Maybe there is such a thing as a Kardashian curse. How else could you explain such an O.J. statement coming from the same human who created College Dropout and Late Registration? Clearly, a hex sped Kanye into the sunken place like a Ford Bronco whose brakes were cut.

Once the chosen one, Ye has flipped sides like Anakin. Now, he’s supporting the Cheeto-in-chief through incoherent tweets and interviews like the aforementioned TMZ debacle. Jay-Z’s “Story of O.J.” seems quite apropos for his wayward ‘little brother,’ seeing as Kanye’s time in the spotlight has blinded him to the sentiments of his core fanbase.
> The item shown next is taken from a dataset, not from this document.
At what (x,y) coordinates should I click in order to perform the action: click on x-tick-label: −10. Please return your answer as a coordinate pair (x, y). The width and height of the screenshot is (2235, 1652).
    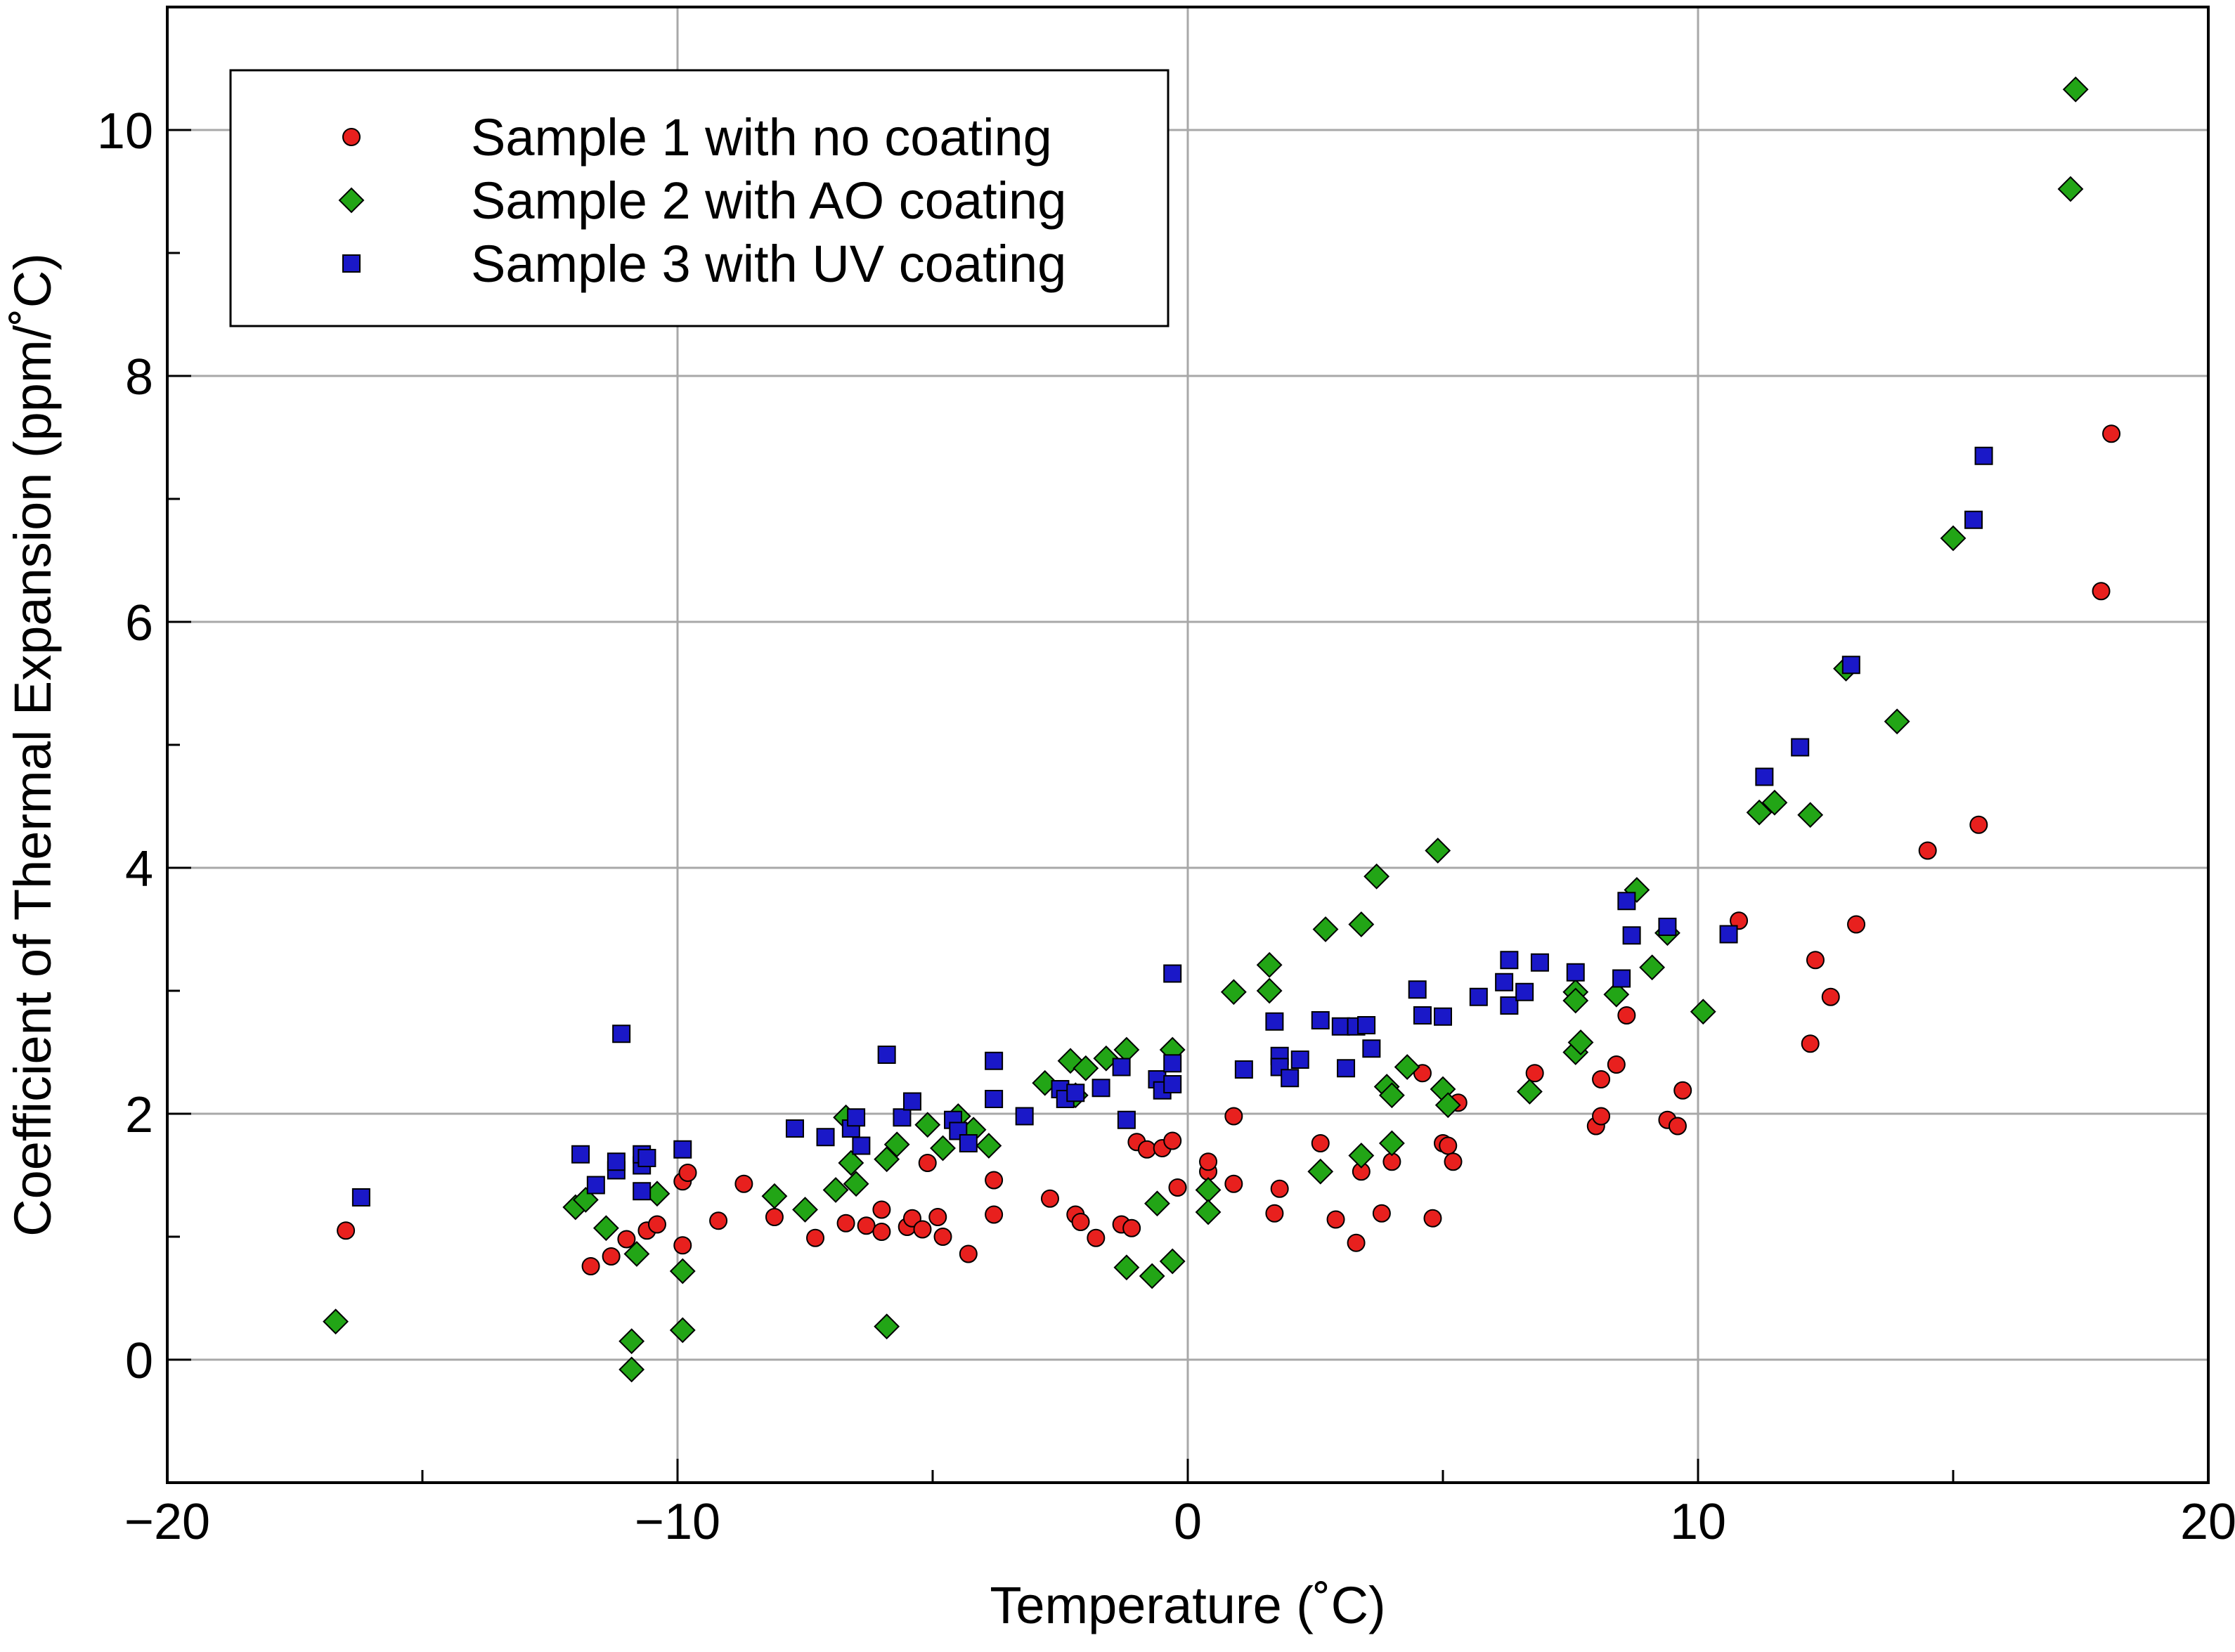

Donald Glover, on the other hand, has deeply rooted himself in progressive black discourse by transforming his art.

If we don’t take what Kanye said about slavery literally — hold the pitchforks for a second — there is a historical precedent for his words. As Huey Newton once said, “Any unarmed people are slaves, or are subject to slavery at any given moment.” In the TMZ interview, Ye fell flat on his face speaking about mental slavery and the ways he thinks that it’s preventing black people from breaking the glass ceiling of American society. The way Ye fumbled his words demonstrated his mental ineptitude when it comes to starting progressive conversations. Maybe Mr. West registered for American History a little too late.

While everyone was trying to shake Mr. West awake, Mr. Glover was the star pupil in American History class. This week, everyone and their auntie’s been dissecting “This is America” for its sprawling historical and biblical allusions. His music video comments on the peril of paying too much attention to the song and dances that people like Kanye West perform. While art is great to consume, there should be a concerted awareness of the ways it both distracts us from and acts as a conduit for understanding real issues.

It’s up to the public to act as their own artists and genuinely redefine how they express their views on our society. If we’re armed with a sound mind, it’s impossible to become a droning slave to detrimental group thinking. Whatever Kanye is dreaming up won’t become my nightmare, just as whatever swamp snacks his dragon buddy Donald is serving won’t find a place on my intellectual plate.